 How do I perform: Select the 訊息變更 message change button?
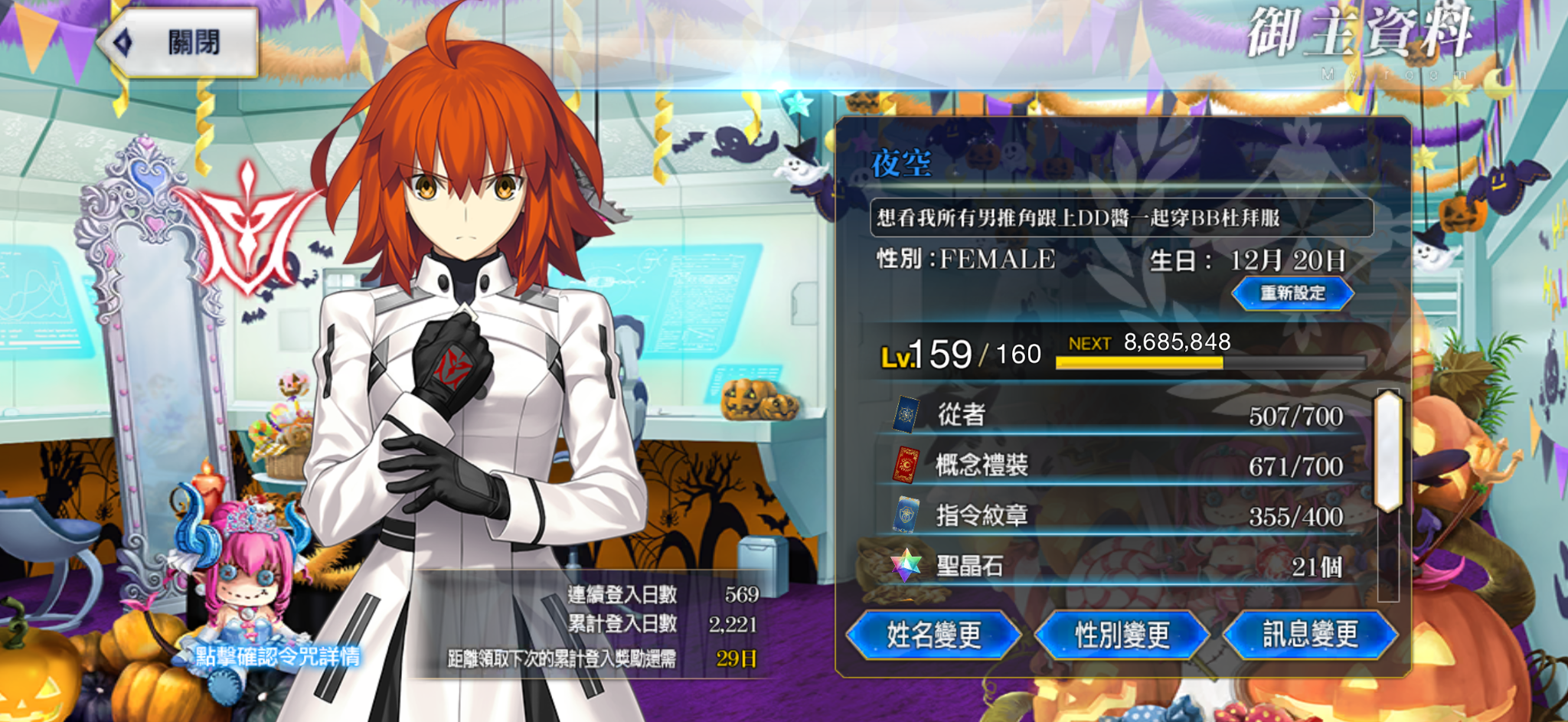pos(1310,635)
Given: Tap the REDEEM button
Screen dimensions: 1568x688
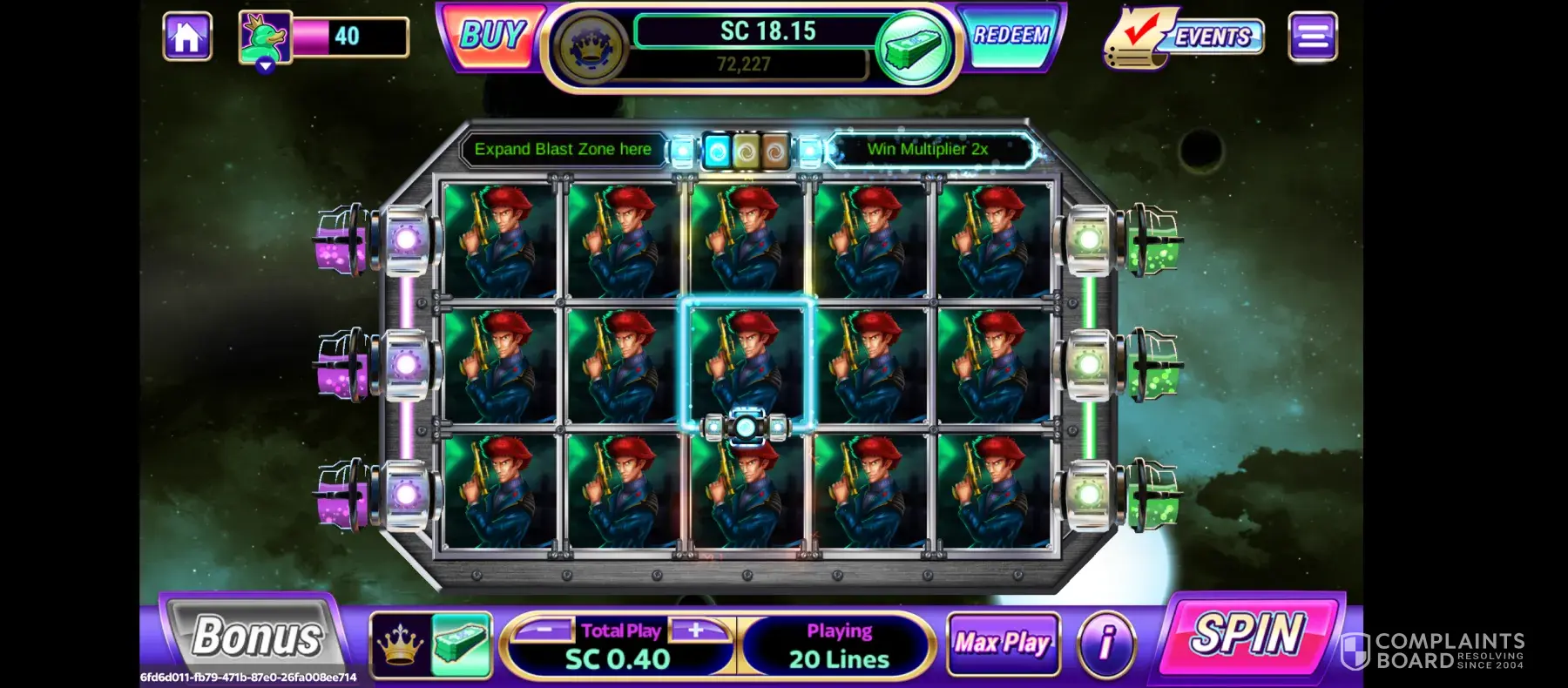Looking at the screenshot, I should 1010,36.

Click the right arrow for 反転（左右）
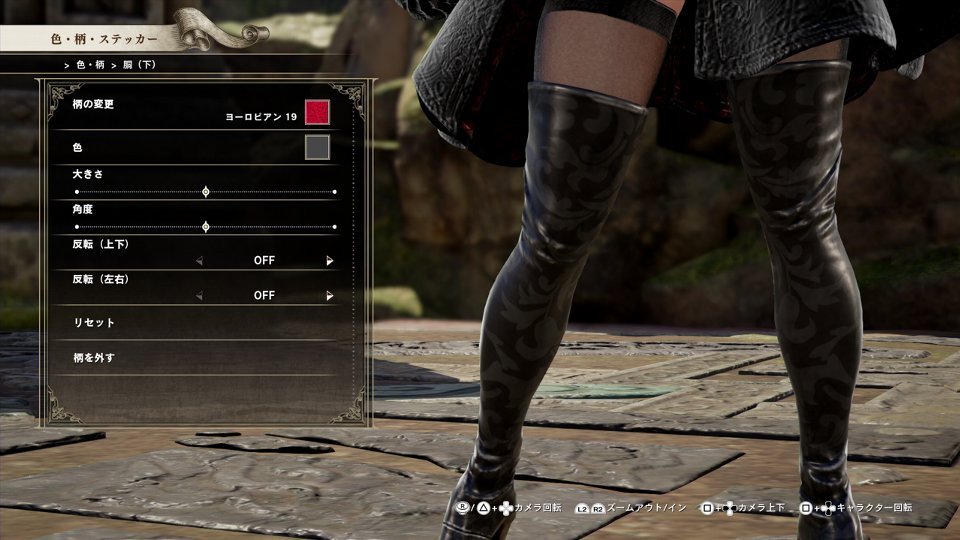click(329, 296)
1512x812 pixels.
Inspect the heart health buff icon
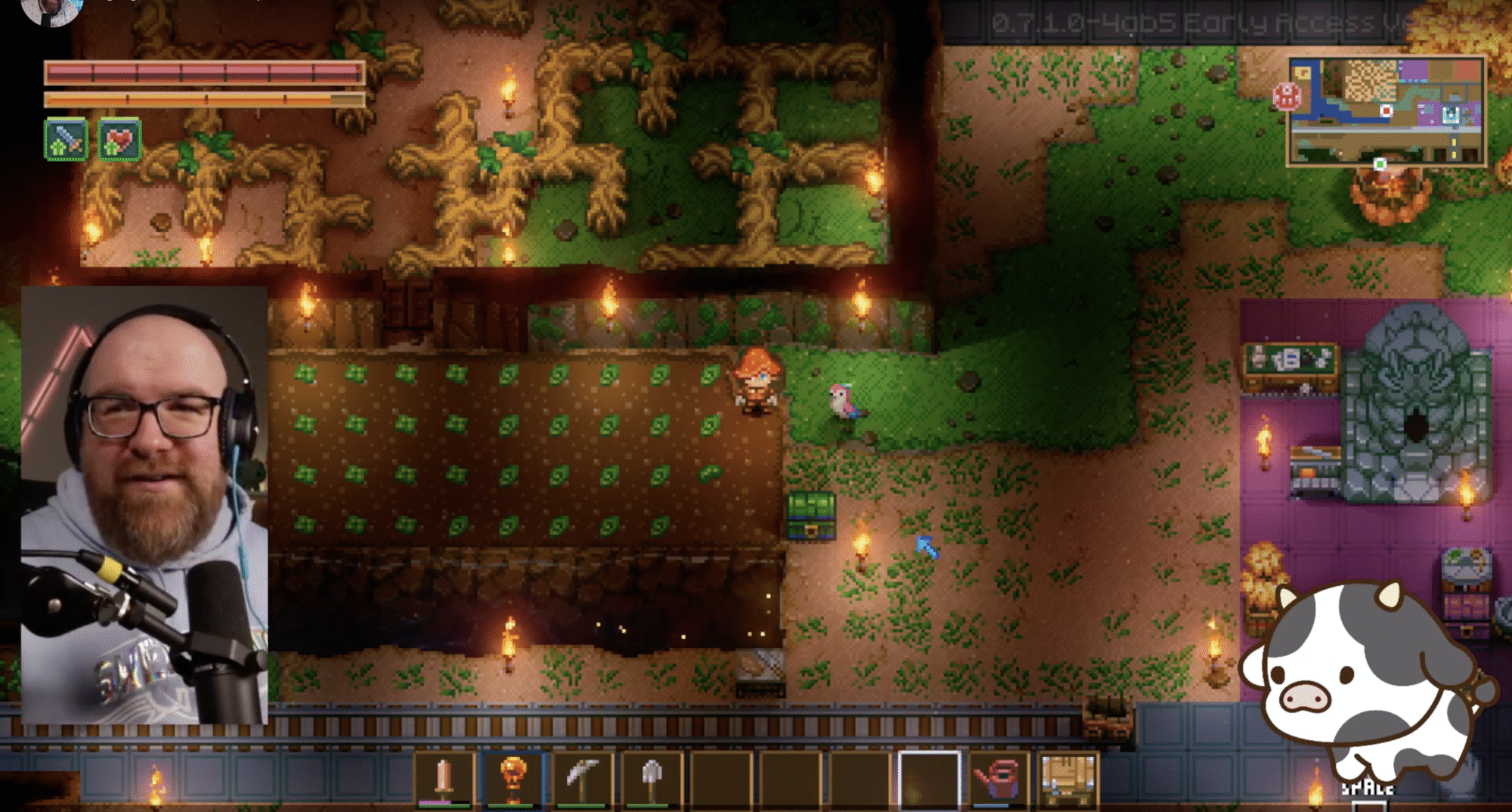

**********

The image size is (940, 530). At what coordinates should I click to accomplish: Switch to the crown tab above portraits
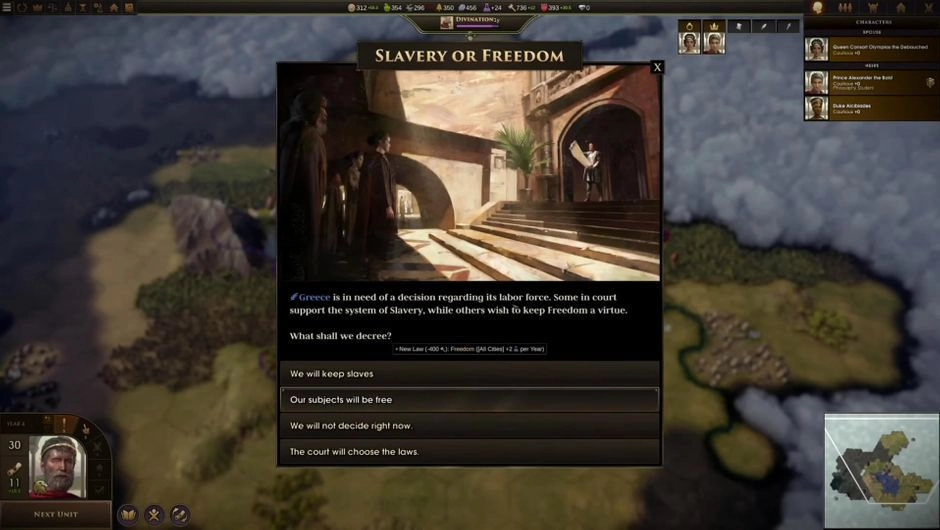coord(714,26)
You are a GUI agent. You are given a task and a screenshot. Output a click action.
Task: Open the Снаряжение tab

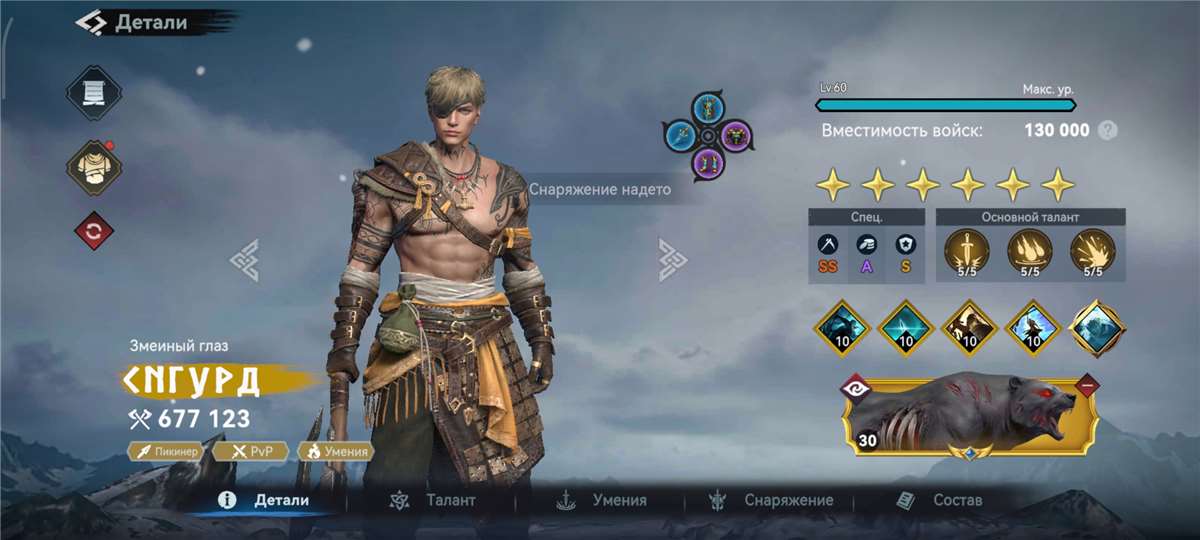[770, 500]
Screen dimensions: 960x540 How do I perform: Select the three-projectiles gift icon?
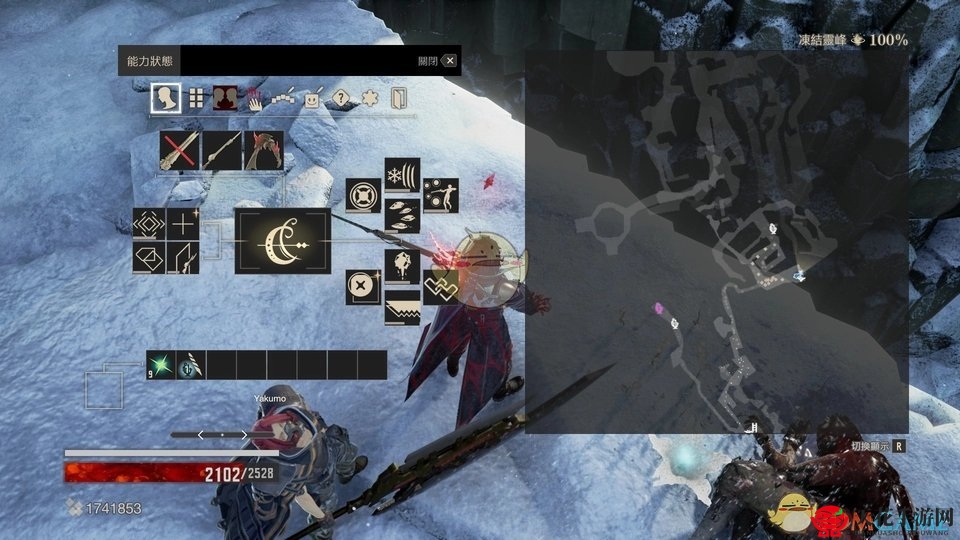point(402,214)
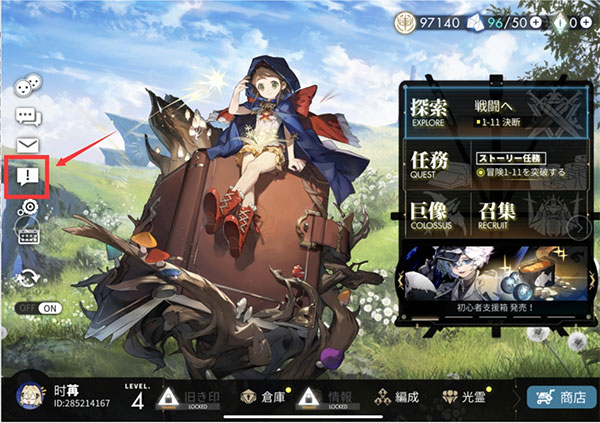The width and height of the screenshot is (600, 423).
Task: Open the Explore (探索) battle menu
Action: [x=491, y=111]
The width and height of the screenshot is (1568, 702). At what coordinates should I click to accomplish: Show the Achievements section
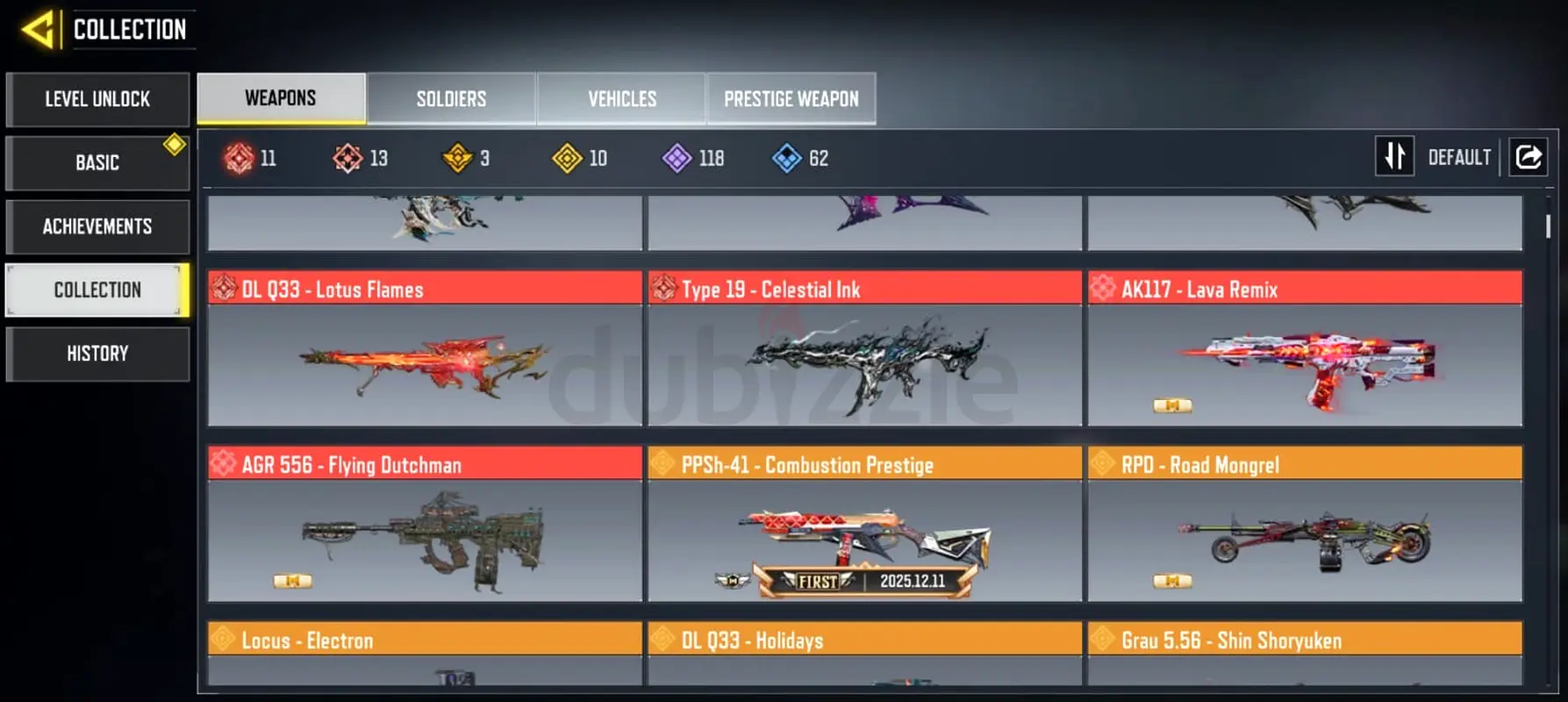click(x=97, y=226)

**********

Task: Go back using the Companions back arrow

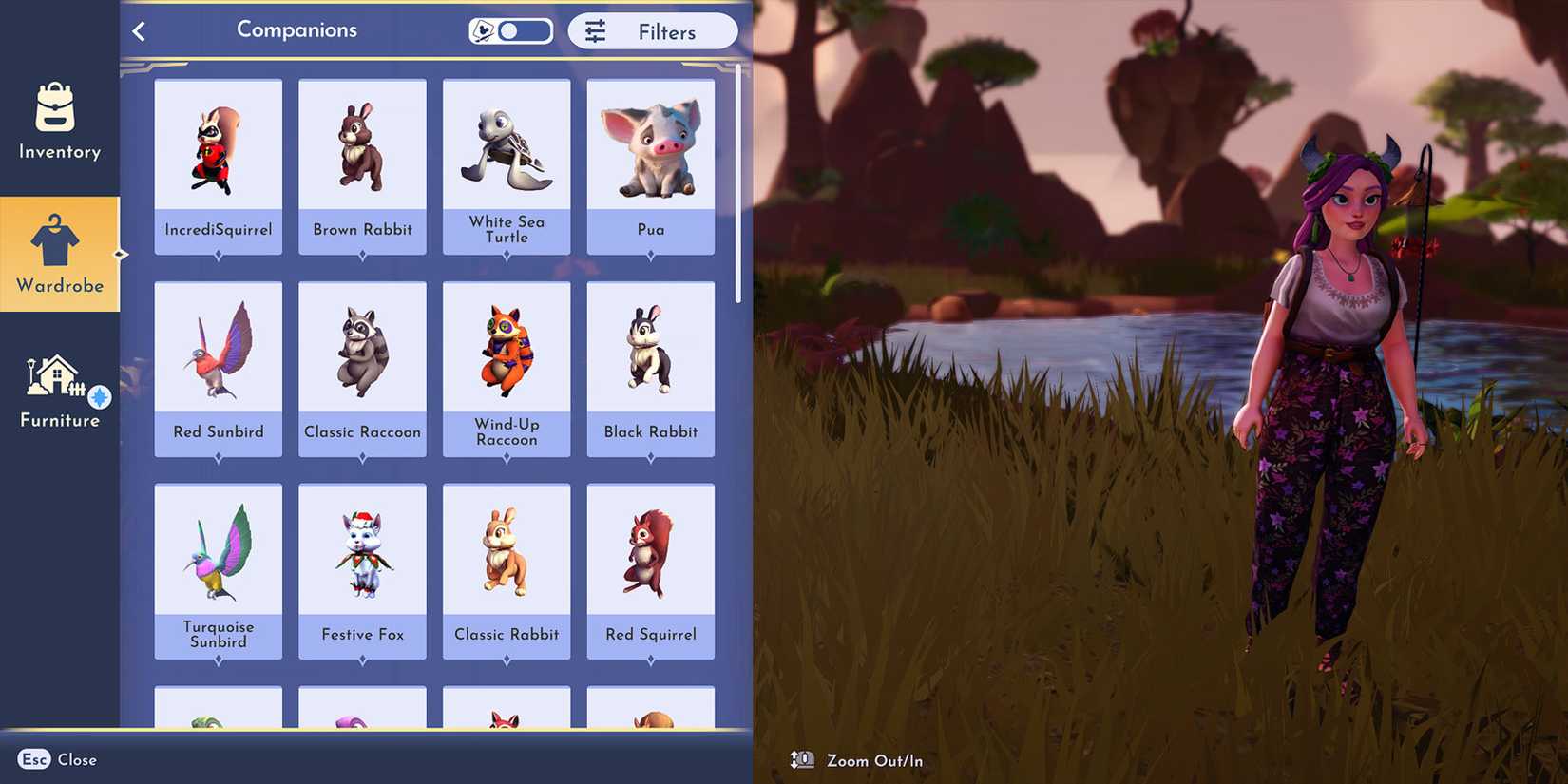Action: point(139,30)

**********

▶ [The task]: Change "Achievements" to "Quests" in the lines from the one containing "The width and height of the screenshot is (1568, 702)." through the one containing "click(x=97, y=226)", leaving all else as it is. Give back only those lines, without the pictures.

▶ [Finished task]:
The width and height of the screenshot is (1568, 702). At what coordinates should I click to accomplish: Show the Quests section
click(x=97, y=226)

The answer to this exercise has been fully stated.